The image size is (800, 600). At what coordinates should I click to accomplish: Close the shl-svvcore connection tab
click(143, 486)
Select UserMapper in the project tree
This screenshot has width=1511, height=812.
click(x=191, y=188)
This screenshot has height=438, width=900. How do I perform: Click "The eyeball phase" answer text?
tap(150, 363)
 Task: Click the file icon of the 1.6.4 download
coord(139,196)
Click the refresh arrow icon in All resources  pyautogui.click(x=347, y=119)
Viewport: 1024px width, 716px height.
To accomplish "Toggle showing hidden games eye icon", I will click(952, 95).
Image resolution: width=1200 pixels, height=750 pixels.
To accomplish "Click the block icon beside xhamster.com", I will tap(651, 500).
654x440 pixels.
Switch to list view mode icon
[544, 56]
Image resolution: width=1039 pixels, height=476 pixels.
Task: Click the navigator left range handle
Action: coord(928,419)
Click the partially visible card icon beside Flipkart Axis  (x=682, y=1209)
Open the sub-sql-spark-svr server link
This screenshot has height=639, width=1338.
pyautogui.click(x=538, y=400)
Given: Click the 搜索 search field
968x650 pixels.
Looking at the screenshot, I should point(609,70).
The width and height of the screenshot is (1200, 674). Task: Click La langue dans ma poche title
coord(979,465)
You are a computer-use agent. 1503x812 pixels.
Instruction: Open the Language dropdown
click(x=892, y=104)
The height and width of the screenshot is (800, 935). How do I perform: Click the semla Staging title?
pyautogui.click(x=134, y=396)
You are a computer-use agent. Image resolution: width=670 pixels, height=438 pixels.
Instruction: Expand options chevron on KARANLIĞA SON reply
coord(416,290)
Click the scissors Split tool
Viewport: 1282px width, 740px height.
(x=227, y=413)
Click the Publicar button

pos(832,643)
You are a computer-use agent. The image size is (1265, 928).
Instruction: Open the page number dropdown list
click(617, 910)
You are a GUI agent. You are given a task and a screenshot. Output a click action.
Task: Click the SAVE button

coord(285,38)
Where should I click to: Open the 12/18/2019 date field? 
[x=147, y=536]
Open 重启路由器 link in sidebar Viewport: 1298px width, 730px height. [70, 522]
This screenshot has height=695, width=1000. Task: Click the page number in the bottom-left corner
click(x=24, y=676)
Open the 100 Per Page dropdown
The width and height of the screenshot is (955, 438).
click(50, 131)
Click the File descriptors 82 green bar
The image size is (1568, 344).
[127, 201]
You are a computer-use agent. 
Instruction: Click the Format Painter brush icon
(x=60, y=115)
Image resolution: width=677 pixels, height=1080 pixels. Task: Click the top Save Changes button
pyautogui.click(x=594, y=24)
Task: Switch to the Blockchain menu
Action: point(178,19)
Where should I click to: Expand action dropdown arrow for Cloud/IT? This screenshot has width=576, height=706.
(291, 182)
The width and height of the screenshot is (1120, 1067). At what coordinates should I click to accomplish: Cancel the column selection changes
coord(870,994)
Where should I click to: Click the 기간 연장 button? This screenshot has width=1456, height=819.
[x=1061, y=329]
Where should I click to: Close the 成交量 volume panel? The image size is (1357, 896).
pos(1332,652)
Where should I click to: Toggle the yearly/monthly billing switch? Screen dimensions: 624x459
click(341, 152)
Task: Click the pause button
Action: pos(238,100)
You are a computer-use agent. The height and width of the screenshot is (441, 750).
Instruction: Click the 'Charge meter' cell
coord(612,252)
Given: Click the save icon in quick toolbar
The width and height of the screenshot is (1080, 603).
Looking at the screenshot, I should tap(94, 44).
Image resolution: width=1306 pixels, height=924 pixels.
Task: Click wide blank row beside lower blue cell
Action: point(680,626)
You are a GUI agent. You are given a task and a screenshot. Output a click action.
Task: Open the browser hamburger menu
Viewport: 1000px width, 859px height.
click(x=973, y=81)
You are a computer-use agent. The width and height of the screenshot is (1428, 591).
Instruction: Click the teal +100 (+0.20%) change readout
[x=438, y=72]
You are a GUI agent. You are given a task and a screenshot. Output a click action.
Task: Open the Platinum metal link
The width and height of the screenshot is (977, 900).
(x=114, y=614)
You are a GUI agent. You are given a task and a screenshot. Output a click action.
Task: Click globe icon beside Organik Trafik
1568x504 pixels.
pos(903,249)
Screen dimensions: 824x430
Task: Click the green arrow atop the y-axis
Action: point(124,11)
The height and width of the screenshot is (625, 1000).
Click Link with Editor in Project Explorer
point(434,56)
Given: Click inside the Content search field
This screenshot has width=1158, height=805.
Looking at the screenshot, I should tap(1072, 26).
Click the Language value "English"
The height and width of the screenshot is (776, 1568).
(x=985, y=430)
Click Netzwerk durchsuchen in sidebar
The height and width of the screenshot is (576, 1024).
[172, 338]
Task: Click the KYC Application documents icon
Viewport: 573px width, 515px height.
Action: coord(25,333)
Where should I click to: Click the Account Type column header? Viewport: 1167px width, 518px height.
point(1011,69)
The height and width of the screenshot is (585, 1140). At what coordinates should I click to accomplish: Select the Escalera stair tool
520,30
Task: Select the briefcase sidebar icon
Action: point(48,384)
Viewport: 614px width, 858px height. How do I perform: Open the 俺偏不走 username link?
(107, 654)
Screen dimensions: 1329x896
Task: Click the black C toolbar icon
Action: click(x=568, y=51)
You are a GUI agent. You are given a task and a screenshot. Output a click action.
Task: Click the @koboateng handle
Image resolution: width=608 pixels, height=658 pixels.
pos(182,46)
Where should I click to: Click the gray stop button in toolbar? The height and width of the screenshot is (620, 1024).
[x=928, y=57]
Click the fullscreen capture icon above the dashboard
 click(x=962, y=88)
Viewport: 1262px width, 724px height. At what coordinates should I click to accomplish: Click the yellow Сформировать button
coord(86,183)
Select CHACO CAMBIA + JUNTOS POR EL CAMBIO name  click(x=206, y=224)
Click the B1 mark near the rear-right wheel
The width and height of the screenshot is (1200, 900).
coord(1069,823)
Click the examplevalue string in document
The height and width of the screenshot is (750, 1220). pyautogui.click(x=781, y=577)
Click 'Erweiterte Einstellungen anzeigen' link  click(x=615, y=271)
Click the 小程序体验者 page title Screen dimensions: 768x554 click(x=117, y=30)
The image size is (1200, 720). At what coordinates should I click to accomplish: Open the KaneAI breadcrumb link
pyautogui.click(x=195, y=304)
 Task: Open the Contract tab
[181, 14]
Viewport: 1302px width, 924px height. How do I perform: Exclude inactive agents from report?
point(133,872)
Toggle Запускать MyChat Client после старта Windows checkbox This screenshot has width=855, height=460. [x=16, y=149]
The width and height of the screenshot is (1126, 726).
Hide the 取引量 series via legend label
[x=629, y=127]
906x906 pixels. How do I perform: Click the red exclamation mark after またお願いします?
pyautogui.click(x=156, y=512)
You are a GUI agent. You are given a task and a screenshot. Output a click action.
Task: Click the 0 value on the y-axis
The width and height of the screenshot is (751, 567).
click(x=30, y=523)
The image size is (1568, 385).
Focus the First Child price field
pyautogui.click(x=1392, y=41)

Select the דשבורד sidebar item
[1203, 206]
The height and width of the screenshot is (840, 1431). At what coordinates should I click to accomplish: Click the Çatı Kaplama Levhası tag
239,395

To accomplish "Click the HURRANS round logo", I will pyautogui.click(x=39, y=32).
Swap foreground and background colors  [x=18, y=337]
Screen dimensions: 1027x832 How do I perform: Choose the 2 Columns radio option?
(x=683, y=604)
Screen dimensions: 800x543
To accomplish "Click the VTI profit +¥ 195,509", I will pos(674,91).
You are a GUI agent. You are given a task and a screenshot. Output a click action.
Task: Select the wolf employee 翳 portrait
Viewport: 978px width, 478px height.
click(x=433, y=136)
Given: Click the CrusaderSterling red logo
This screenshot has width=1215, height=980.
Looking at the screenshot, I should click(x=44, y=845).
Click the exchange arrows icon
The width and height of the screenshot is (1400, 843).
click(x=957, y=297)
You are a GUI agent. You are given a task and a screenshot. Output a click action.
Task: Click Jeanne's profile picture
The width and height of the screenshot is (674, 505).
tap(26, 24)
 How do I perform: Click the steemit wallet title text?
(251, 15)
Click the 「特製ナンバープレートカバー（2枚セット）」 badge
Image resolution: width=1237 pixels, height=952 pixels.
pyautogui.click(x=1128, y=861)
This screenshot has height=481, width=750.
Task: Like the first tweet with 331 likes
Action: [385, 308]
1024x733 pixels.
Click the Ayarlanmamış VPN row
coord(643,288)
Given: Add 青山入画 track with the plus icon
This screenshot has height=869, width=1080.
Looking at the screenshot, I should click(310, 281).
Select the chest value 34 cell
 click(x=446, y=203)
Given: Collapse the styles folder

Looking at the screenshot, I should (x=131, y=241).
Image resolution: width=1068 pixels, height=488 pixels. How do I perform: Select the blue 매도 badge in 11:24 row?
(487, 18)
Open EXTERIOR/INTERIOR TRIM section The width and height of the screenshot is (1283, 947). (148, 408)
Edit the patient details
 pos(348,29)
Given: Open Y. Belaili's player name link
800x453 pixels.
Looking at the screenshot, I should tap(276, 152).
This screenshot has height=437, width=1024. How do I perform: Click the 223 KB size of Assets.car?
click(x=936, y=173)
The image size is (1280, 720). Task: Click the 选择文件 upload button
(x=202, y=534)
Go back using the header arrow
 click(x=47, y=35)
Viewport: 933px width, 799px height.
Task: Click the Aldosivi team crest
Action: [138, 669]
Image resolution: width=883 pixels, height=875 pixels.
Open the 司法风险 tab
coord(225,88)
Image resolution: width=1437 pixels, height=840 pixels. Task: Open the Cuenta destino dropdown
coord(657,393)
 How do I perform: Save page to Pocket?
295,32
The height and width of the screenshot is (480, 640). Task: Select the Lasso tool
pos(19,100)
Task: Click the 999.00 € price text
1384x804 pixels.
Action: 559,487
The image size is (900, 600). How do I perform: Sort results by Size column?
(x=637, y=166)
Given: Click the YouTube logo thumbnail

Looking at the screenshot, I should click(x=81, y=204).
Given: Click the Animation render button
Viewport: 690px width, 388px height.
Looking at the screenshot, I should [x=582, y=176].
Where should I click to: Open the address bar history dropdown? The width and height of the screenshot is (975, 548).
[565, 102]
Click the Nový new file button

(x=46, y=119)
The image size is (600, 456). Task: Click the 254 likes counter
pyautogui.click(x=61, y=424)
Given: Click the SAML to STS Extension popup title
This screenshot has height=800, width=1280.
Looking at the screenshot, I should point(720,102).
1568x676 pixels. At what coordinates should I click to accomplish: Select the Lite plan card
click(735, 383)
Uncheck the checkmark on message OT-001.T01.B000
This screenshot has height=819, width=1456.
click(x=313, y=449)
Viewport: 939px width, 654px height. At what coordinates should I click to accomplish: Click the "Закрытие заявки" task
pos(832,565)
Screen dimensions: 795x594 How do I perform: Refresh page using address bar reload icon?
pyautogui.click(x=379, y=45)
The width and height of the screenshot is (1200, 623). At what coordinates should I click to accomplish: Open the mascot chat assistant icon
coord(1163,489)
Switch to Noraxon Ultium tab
▬▬▬▬▬▬▬▬▬▬
Search the listing for "computer" and show every line where it occurs.

§ **Solution**:
You are a computer-use agent. 1503x812 pixels.
You are a computer-use agent. Image resolution: width=670 pixels, height=438 pixels.
You are a computer-use agent. The image size is (1265, 928).
You are a computer-use agent. 
You are a computer-use agent. The height and width of the screenshot is (441, 750).
You are a computer-use agent. The width and height of the screenshot is (1428, 591).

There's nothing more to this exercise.